傷病の事由にて休職中の社員が、まもなく休職期間満了で自然退職となります。

最後に残っている有給を取得し、休職期間満了日をもって退職したいと本人が申出ており、会社としては構わないのですが、何か問題はありますでしょうか。

回答

 有給休暇を休職期間満了日まで取得すること自体は労働基準法上問題はありません。

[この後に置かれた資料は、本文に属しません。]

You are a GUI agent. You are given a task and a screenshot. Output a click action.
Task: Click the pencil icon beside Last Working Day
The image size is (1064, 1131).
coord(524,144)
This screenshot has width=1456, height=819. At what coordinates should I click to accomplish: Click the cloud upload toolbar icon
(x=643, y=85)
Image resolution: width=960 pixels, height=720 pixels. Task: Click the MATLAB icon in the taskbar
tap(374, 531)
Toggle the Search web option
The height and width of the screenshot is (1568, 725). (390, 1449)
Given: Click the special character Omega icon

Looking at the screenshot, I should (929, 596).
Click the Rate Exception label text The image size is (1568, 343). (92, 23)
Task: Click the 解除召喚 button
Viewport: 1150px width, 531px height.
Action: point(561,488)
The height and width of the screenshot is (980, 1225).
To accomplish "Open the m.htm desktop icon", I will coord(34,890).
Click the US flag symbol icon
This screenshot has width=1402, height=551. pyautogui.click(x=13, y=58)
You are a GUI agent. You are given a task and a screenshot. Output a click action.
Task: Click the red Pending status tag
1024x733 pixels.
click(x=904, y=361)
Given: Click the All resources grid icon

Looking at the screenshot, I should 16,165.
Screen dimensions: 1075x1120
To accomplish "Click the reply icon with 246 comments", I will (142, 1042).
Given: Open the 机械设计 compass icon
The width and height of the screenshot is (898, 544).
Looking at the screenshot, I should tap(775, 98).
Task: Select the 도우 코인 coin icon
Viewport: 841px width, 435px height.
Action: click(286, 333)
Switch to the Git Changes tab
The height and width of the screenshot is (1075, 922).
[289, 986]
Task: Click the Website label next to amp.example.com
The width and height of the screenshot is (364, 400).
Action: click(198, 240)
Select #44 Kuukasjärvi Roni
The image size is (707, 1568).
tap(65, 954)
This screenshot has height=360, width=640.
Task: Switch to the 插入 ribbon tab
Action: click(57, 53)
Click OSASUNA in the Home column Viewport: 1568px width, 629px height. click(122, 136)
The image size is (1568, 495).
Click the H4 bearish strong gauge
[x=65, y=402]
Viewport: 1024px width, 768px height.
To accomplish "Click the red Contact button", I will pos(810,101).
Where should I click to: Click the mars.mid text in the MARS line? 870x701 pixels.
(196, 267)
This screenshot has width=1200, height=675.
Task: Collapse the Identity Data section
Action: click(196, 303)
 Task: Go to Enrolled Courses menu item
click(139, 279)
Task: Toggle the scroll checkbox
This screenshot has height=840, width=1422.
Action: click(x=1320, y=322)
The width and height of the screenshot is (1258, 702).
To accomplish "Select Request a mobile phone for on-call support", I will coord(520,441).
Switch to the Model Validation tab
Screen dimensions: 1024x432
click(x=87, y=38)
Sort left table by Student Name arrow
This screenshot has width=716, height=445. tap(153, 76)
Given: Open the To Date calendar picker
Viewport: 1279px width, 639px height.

ただし、制度面での影響や留意点があります。

 まず雇用保険の失業給付(基本手当)についてですが、休職期間満了による自然退職は原則として給付制限なし(待期期間7日のみ)で受給できる可能性が高いものの、退職前に有給休暇を取得すると、その期間は休職状態とはみなされず期間満了退職の扱いにならない場合があります。
 その場合は自己都合退職として取り扱われ、2025年4月以降の制度では給付制限が1か月(5年間のうちに2回以上、正当な理由なく自己都合離職し受給資格決定を受けた場合は3か月)課されることとなります。
 なお、傷病等の理由ですぐに働けない場合は、まず「受給期間延長申請」を行うことが必要です。

 次に傷病手当金の支給申請への影響ですが、退職後も引き続き受給するためには、以下のすべてを満たす必要があります。
 ①退職日までに健康保険の被保険者期間が継続して1年以上あること
 ②退職日前日までに連続して3日以上出勤せず、退職日も出勤していないこと
 ③退職日において当該傷病により労務不能であること
有給休暇を取得していた期間は賃金が支払われるため、その期間については給付額が調整される、または支給されない可能性が高いですが、その期間も含めて療養が継続していることを証明し、申請を途切れなく行うことで、退職後も継続して傷病手当金を受けることが可能です。

 以上のとおり、有給休暇を取得して休職期間満了日を退職日とすることは可能ですが、失業給付や傷病手当金の受給に影響するため、ご本人へもご説明した上で有給休暇の取得をいただくようにご注意ください。